What the task asks:
Each entry that follows should be retyped exactly.
-- Dataset extract follows --
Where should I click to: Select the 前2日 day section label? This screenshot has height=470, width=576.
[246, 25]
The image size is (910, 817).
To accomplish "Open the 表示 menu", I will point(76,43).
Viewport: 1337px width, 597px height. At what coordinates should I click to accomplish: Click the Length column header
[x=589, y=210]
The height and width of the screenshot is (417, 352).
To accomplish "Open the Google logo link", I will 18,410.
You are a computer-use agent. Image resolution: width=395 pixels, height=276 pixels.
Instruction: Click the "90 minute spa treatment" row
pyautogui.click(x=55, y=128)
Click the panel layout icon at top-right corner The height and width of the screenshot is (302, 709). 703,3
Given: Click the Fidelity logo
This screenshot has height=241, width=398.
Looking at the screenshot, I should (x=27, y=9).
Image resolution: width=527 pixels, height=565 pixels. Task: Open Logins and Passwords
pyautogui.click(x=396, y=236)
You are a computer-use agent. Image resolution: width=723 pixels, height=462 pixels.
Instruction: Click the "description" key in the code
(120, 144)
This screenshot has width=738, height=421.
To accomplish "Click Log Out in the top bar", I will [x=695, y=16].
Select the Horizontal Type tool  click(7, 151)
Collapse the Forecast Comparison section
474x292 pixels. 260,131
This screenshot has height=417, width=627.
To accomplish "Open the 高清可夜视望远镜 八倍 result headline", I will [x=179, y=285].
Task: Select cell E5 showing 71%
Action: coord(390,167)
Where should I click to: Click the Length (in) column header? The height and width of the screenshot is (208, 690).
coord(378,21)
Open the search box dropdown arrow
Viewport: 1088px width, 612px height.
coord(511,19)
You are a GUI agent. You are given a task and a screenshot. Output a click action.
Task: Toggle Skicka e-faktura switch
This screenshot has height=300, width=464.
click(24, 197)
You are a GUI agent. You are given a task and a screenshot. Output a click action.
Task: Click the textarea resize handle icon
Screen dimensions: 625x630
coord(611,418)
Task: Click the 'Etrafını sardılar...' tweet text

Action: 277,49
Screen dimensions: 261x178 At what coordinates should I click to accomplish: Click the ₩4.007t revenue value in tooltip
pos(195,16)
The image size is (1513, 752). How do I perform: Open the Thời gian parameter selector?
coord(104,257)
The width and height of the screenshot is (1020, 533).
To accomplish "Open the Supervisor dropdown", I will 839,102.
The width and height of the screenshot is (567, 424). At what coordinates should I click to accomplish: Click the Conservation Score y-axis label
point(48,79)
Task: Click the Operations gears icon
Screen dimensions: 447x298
-- Dataset extract concluded --
Result of the exercise:
Where should I click to: Select the 前2日 day section label? This screenshot has height=470, width=576.
[246, 25]
The image size is (910, 817).
To accomplish "Open the 表示 menu", I will point(76,43).
Viewport: 1337px width, 597px height. At what coordinates should I click to accomplish: Click the Length column header
[x=589, y=210]
The height and width of the screenshot is (417, 352).
To accomplish "Open the Google logo link", I will 18,410.
You are a computer-use agent. Image resolution: width=395 pixels, height=276 pixels.
Instruction: Click the "90 minute spa treatment" row
pyautogui.click(x=55, y=128)
Click the panel layout icon at top-right corner The height and width of the screenshot is (302, 709). 703,3
Given: Click the Fidelity logo
This screenshot has height=241, width=398.
Looking at the screenshot, I should (x=27, y=9).
Image resolution: width=527 pixels, height=565 pixels. Task: Open Logins and Passwords
pyautogui.click(x=396, y=236)
You are a computer-use agent. Image resolution: width=723 pixels, height=462 pixels.
Instruction: Click the "description" key in the code
(120, 144)
This screenshot has width=738, height=421.
To accomplish "Click Log Out in the top bar", I will [x=695, y=16].
Select the Horizontal Type tool  click(7, 151)
Collapse the Forecast Comparison section
474x292 pixels. 260,131
This screenshot has height=417, width=627.
To accomplish "Open the 高清可夜视望远镜 八倍 result headline", I will [x=179, y=285].
Task: Select cell E5 showing 71%
Action: coord(390,167)
Where should I click to: Click the Length (in) column header? The height and width of the screenshot is (208, 690).
coord(378,21)
Open the search box dropdown arrow
Viewport: 1088px width, 612px height.
coord(511,19)
You are a GUI agent. You are given a task and a screenshot. Output a click action.
Task: Toggle Skicka e-faktura switch
This screenshot has height=300, width=464.
click(24, 197)
You are a GUI agent. You are given a task and a screenshot. Output a click action.
Task: Click the textarea resize handle icon
Screen dimensions: 625x630
coord(611,418)
Task: Click the 'Etrafını sardılar...' tweet text

Action: 277,49
Screen dimensions: 261x178 At what coordinates should I click to accomplish: Click the ₩4.007t revenue value in tooltip
pos(195,16)
The image size is (1513, 752). How do I perform: Open the Thời gian parameter selector?
coord(104,257)
The width and height of the screenshot is (1020, 533).
To accomplish "Open the Supervisor dropdown", I will 839,102.
The width and height of the screenshot is (567, 424). At what coordinates should I click to accomplish: Click the Conservation Score y-axis label
point(48,79)
Task: Click the Operations gears icon
Screen dimensions: 447x298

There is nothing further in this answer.